Amerykańscy turyści mówią, co ich najbardziej zaskoczyło podczas pobytu w europejskich miastach.
W większych miastach jest świetnie działająca komunikacja publiczna.
Nikt nie chodzi po domu w butach! Ludzie zaraz po wejściu do mieszkania zrzucają buty i wskakują w kapcie.
W miastach i miasteczkach można normalnie chodzić. Są szerokie chodniki, parki, a w centrum jest zazwyczaj jakiś deptak lub rynek.
Mają naprawdę sporo dni płatnego urlopu. Ja swój urlop (10 dni) wykorzystuję dopiero wtedy, kiedy jestem chory. U nas jeśli nie pracujesz, nie zarabiasz, nawet jeśli jesteś ciężko chory.
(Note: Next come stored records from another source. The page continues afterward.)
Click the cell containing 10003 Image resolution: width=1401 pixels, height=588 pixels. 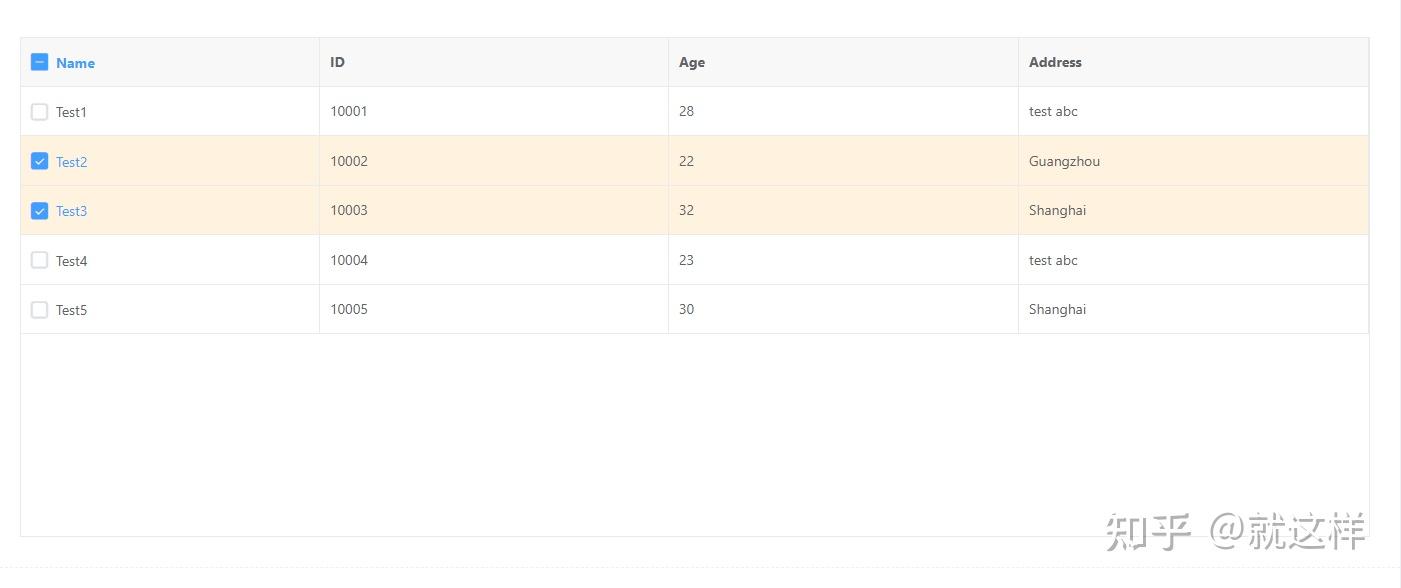348,210
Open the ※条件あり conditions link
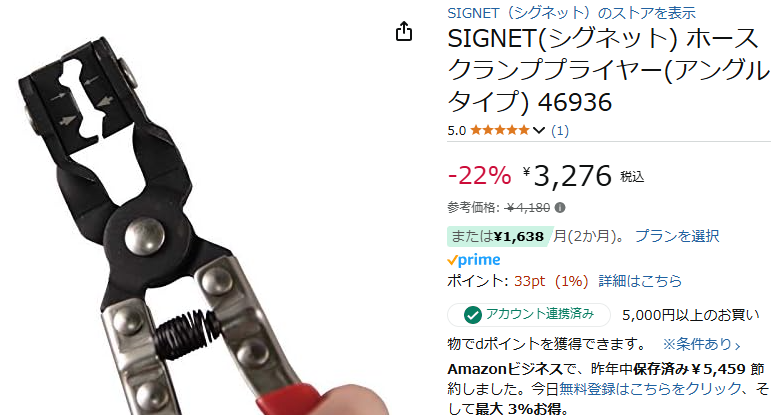773x415 pixels. [701, 344]
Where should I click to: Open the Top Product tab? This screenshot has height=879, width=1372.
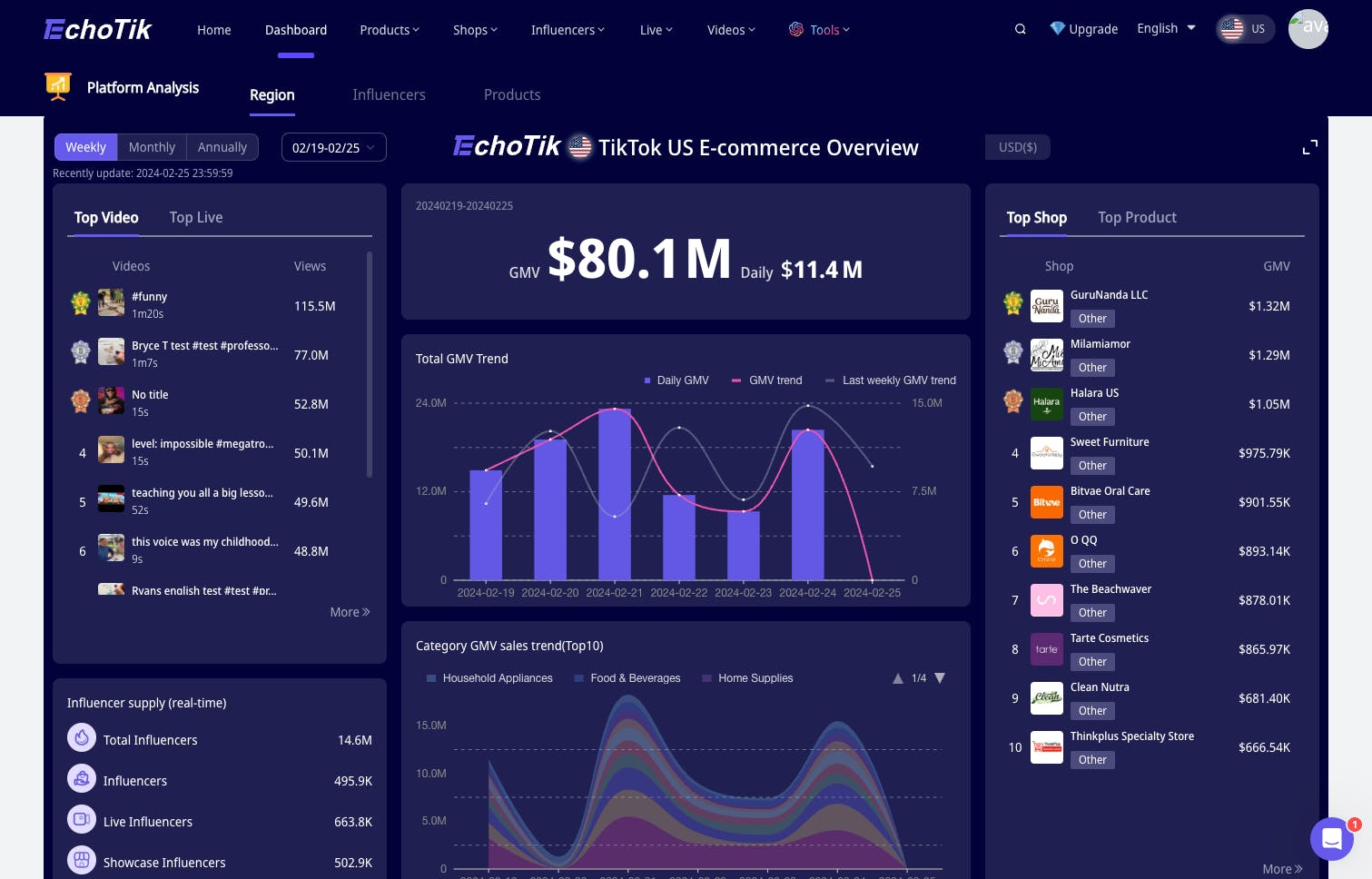(x=1137, y=217)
W centrum miast jest mnóstwo sklepików, restauracji i kawiarni. Zawsze też trafi się przynajmniej jeden zabytkowy budynek, który można zwiedzić. Można tam bardzo przyjemnie spędzić cały dzień.
Wszyscy chodzą na zakupy z własną torbą. Sklepikarze nie pakują każdego drobiazgu w plastikowy woreczek.
Darmowa podstawowa opieka lekarska i studia.
Frytki z majonezem! Pokochałam to połączenie podczas pobytu w Holandii.
Płatny, roczny urlop macierzyński. U nas nie ma na to szans.
Płatności internetowe, aplikacje do płacenia. W Europie wszystko śmiga i jest bardzo bezpieczne. U nas nadal płaci się czekami.
Ludzie piją alkohol w ciągu dnia. Na ławce w parku i na służbowym lunchu. Nie chleją, ale nie odmawiają sobie lampki wina czy małego piwa.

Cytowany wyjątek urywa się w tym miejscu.